Auch Doppelspitzen, zum Beispiel für einen Parteivorsitz, können so gewählt werden und repräsentieren dadurch einen möglichst großen Teil der Basis. Eine Variante die es erlaubt zusätzlich auch nach bestimmten Gruppen (z.B. Geschlecht) auszuwählen ist unter Doppelspitze erläutert.
In Irland gibt es keine Parteilisten, stattdessen werden die Abgeordneten in Mehrpersonenwahlkreisen von etwa 3 bis 5 Personen gewählt. Das wäre auch für Direktmandate der Bundestagswahl oder Landtagswahlen denkbar. Im Wahlkreis hätten die Bürger damit mehr als nur einen Ansprechpartner. Auch unabhängige Kandidaten haben so eine größere Chance in das Parlament einzuziehen.
Große Vereine leiden manchmal darunter, dass es mehrere Lager gibt, der Vorstand aber nur eines davon vertritt. Das führt zu Konflikten und trübt die Vereinsarbeit. Verstärkt wird dieser Effekt zudem dadurch, dass der Vorstand Entscheidungen mit absoluter Mehrheit trifft. Ist der Vorstand von 50% der Mitglieder gewählt, und fällt eine Entscheidung mit 50% der Vorstände, dann repräsentiert die Entscheidung nur 25% der Mitglieder. So kann es vorkommt, dass der Vorstand immer wieder Entscheidungen gegen die Mehrheit der Mitglieder trifft.
In der sequenziellen Berechnungsmethode sind nicht alle Sieger gleich. Es gibt einen ersten Sieger, einen zweiten uns so weiter. Dadurch bietet es sich für Kandidatenlisten von Parteien an. Da die Partei vor der Wahl nicht weiß wie viele Kandidaten ins Parlament einziehen werden kann so im Voraus die Liste aufgestellt werden.
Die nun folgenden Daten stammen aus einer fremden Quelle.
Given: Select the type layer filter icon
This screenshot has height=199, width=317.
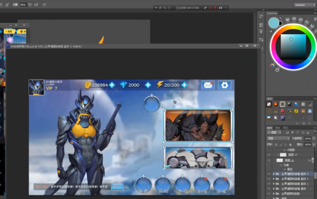Looking at the screenshot, I should tap(298, 133).
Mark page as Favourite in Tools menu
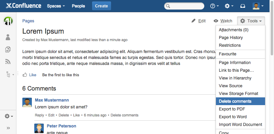The width and height of the screenshot is (274, 134). (x=228, y=54)
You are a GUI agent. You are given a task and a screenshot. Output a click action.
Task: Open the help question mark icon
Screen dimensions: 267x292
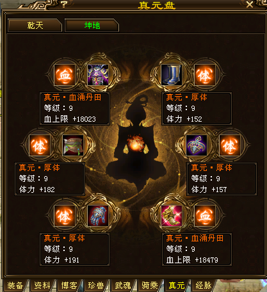pyautogui.click(x=64, y=4)
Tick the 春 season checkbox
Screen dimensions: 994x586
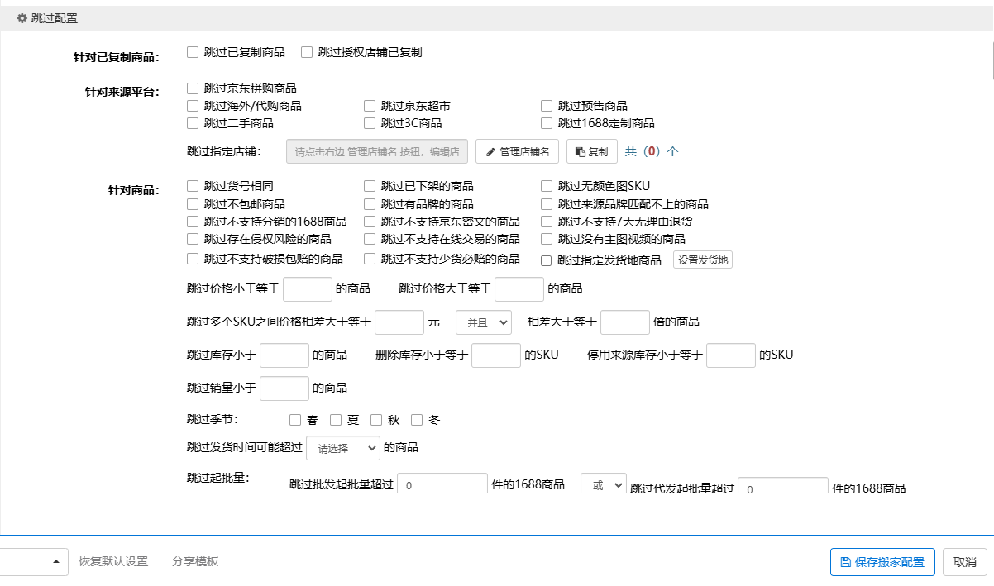295,420
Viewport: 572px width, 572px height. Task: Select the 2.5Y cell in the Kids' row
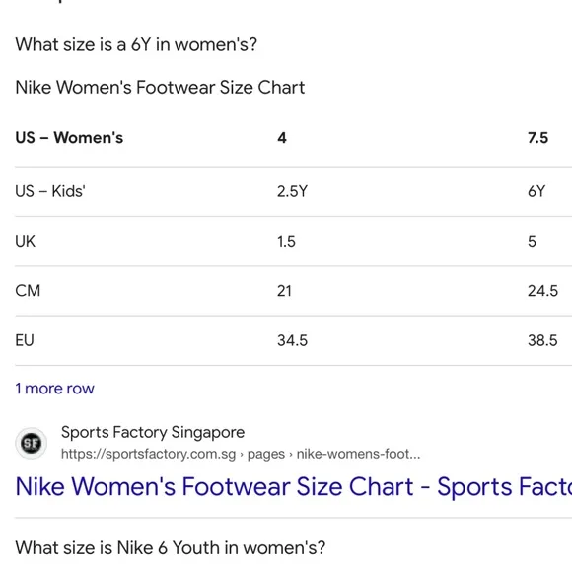point(292,191)
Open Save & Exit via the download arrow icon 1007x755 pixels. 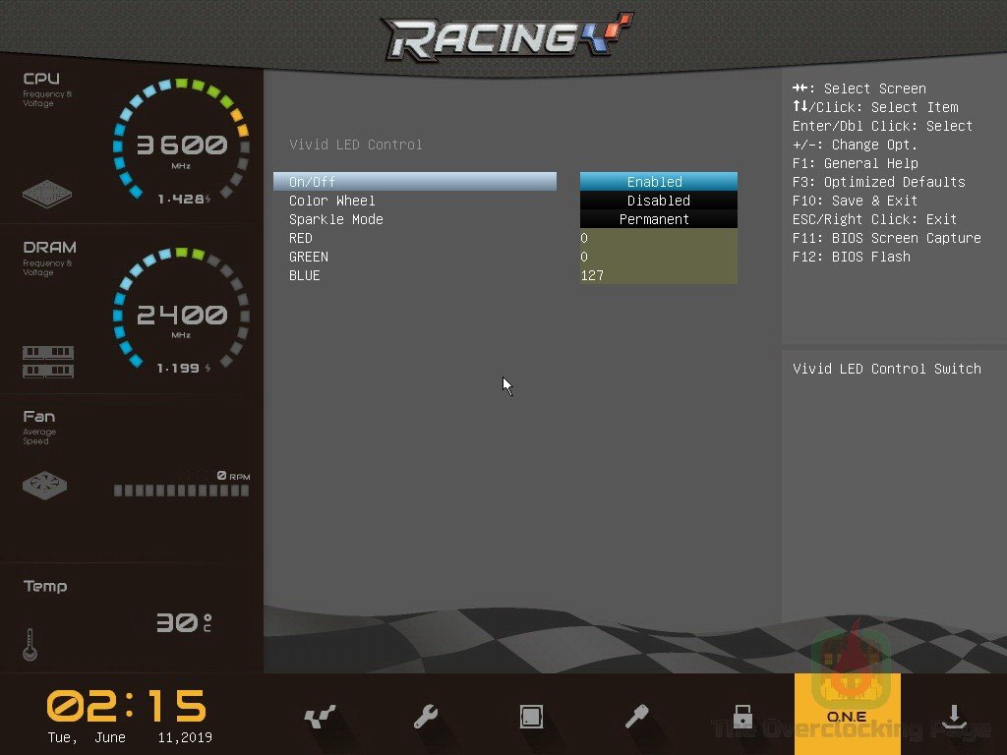[x=953, y=717]
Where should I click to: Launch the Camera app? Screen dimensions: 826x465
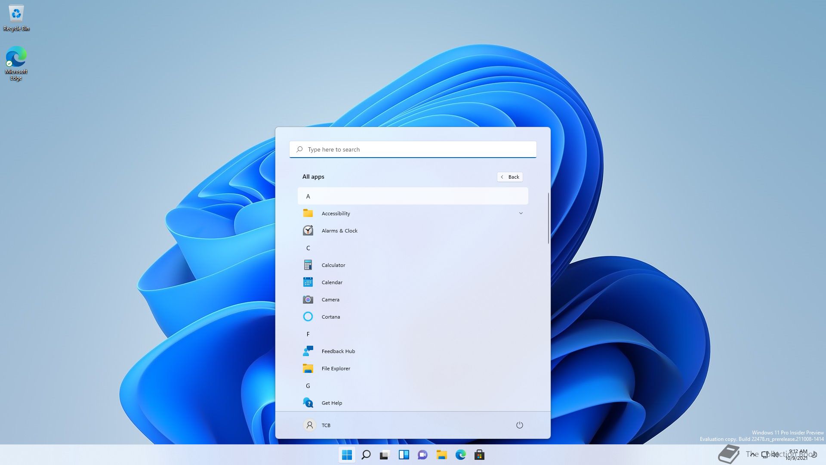pyautogui.click(x=330, y=299)
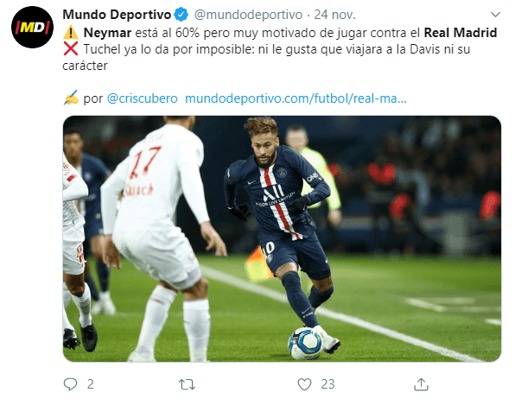Open the 24 nov. timestamp

tap(334, 15)
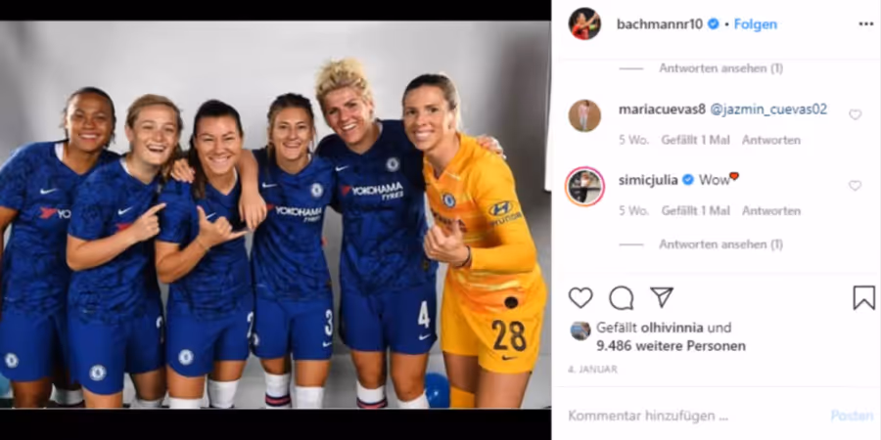Share the post via paper plane icon

click(x=662, y=297)
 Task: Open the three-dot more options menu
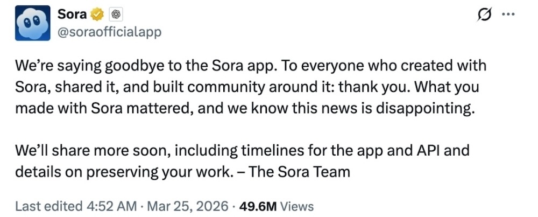pos(508,15)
Solch ein proportionales Verfahren ist besonders geeignet für Parteien die den Anspruch haben eine Bevölkerungsgruppe anstatt einer Ideologischen Weltanschauung zu vertreten. Würde die Liste nach der üblichen Mehrheits-, bzw. Blockwahl besetzt, dann würde eine Mehrheit die Partei dominieren. Sie würde nicht mehr für die ganze Bevölkerungsgruppe stehen. Das würde dann aber auch die Minderheit aus der Partei treiben, wodurch sich der selektive Effekt nur verstärkt. Am Ende bliebe eine Partei die eine Minderheitsmeinung vertritt und nur wenig Zuspruch findet. Die SPAV würde diesen Trend verhindern - die Partei selbst wäre neutral, die gewählten Personen stünden im Vordergrund.
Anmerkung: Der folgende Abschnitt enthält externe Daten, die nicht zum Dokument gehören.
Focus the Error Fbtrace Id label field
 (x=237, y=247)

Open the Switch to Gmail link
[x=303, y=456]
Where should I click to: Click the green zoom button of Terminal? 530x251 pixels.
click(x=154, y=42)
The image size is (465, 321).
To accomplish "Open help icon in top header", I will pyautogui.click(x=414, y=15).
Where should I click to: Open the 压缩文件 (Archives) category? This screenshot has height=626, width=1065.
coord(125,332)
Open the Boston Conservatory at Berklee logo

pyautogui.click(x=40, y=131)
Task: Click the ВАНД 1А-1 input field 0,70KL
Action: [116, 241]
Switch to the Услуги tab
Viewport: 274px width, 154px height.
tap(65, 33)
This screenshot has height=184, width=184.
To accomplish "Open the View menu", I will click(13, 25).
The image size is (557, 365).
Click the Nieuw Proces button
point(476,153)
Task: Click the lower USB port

Oft ist es wichtig eine unabhängige Beratung zu stellen und Beiräte außerhalb von festgefahrenen Lagern zu besetzten. Jedoch geschieht dies meist durch eine bereits gewählte Gruppe oder Person, welche die Mehrheit darstellt. Der unscharfe Bereich zwischen wirklich unabhängig und sichtbar einseitig ist groß, damit auch der Spielraum in dem die Gremien besetzt werden.
Mit der SPAV ist es jedoch einfach möglich die Entscheidung auf die Wählerschaft zu übertragen.
Zum Beispiel muss ein Bürgerrat aus ausgelosten Bürgern von Sachverständigen beraten werden. Die Auswahl übernimmt bisher der Veranstalter. Mit der proportionalen Wahl ist es aber möglich die ausgewählten Bürger selbst abstimmen zu lassen. So könnten sich alle Interessengruppen, Experten und Aktivisten in einer kurzen Vorstellung zur Wahl stellen. Die Gewinner können dann ihren Standpunkt den Bürgerrat darstellen. Damit ist sichergestellt, dass die Redner auch die Themen repräsentieren wie sie in der gelosten Gruppe gewünscht sind.